• Your assignment: Word for word, repeat each line of the listing below.

• Records for processing:
------------------------------------

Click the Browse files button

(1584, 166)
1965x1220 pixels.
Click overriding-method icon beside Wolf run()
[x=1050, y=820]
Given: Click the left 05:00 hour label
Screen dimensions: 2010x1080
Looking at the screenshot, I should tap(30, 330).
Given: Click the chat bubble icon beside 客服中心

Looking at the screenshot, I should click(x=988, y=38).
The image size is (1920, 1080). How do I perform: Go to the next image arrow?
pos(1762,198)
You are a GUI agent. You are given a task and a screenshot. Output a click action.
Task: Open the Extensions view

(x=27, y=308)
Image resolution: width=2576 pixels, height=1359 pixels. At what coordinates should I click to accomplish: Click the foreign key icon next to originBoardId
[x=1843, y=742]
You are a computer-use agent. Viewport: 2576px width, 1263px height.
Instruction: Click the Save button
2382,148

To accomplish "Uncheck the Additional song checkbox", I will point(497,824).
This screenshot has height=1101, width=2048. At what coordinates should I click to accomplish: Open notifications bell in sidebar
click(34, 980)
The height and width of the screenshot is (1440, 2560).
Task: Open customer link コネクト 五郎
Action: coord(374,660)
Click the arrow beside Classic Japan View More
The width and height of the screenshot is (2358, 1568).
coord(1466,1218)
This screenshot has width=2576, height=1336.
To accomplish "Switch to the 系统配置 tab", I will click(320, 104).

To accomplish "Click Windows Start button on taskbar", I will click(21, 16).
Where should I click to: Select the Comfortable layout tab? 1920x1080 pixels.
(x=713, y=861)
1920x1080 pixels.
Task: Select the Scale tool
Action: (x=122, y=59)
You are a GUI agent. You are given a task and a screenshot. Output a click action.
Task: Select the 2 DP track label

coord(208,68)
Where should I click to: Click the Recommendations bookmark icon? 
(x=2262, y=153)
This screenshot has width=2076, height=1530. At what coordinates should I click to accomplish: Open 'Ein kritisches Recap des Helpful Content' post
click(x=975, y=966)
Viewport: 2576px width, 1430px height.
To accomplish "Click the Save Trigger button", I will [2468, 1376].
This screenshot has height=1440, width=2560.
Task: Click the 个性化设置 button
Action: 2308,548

------------------------------------

• Output:
Click the Browse files button

(1584, 166)
1965x1220 pixels.
Click overriding-method icon beside Wolf run()
[x=1050, y=820]
Given: Click the left 05:00 hour label
Screen dimensions: 2010x1080
Looking at the screenshot, I should tap(30, 330).
Given: Click the chat bubble icon beside 客服中心

Looking at the screenshot, I should click(x=988, y=38).
The image size is (1920, 1080). How do I perform: Go to the next image arrow?
pos(1762,198)
You are a GUI agent. You are given a task and a screenshot. Output a click action.
Task: Open the Extensions view

(x=27, y=308)
Image resolution: width=2576 pixels, height=1359 pixels. At what coordinates should I click to accomplish: Click the foreign key icon next to originBoardId
[x=1843, y=742]
You are a computer-use agent. Viewport: 2576px width, 1263px height.
Instruction: Click the Save button
2382,148

To accomplish "Uncheck the Additional song checkbox", I will point(497,824).
This screenshot has height=1101, width=2048. At what coordinates should I click to accomplish: Open notifications bell in sidebar
click(34, 980)
The height and width of the screenshot is (1440, 2560).
Task: Open customer link コネクト 五郎
Action: coord(374,660)
Click the arrow beside Classic Japan View More
The width and height of the screenshot is (2358, 1568).
coord(1466,1218)
This screenshot has width=2576, height=1336.
To accomplish "Switch to the 系统配置 tab", I will click(320, 104).

To accomplish "Click Windows Start button on taskbar", I will click(21, 16).
Where should I click to: Select the Comfortable layout tab? 1920x1080 pixels.
(x=713, y=861)
1920x1080 pixels.
Task: Select the Scale tool
Action: (x=122, y=59)
You are a GUI agent. You are given a task and a screenshot. Output a click action.
Task: Select the 2 DP track label

coord(208,68)
Where should I click to: Click the Recommendations bookmark icon? 
(x=2262, y=153)
This screenshot has width=2076, height=1530. At what coordinates should I click to accomplish: Open 'Ein kritisches Recap des Helpful Content' post
click(x=975, y=966)
Viewport: 2576px width, 1430px height.
To accomplish "Click the Save Trigger button", I will [2468, 1376].
This screenshot has height=1440, width=2560.
Task: Click the 个性化设置 button
Action: 2308,548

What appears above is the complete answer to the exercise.